_Records to use:_

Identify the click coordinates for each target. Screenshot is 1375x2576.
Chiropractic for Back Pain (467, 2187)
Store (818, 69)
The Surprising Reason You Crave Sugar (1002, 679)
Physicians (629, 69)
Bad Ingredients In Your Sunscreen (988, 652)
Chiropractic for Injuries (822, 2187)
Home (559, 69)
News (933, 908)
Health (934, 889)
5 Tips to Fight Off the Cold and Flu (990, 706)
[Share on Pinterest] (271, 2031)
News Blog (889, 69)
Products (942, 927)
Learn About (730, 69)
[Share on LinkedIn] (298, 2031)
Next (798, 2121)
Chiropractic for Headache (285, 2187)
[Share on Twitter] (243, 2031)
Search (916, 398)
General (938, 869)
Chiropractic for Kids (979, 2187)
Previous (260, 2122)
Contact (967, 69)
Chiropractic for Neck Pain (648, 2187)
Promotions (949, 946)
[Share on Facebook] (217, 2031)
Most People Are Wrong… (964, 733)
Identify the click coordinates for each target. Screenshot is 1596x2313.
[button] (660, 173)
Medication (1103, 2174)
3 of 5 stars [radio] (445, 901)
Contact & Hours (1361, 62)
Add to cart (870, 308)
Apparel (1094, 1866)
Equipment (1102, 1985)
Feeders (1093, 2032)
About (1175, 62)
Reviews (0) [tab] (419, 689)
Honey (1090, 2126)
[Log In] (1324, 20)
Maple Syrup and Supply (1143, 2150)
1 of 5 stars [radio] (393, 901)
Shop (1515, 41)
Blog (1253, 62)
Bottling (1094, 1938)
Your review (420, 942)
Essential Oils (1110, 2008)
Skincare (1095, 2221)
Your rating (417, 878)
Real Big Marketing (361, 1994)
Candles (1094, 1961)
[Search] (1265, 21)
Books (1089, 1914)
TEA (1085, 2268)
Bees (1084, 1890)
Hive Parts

_Exercise details:_
Please write out the material word for word from its first line through the line holding "Next (798, 2121)", including both, and no line past it.

_Answer:_
Identify the click coordinates for each target. Screenshot is 1375x2576.
Chiropractic for Back Pain (467, 2187)
Store (818, 69)
The Surprising Reason You Crave Sugar (1002, 679)
Physicians (629, 69)
Bad Ingredients In Your Sunscreen (988, 652)
Chiropractic for Injuries (822, 2187)
Home (559, 69)
News (933, 908)
Health (934, 889)
5 Tips to Fight Off the Cold and Flu (990, 706)
[Share on Pinterest] (271, 2031)
News Blog (889, 69)
Products (942, 927)
Learn About (730, 69)
[Share on LinkedIn] (298, 2031)
Next (798, 2121)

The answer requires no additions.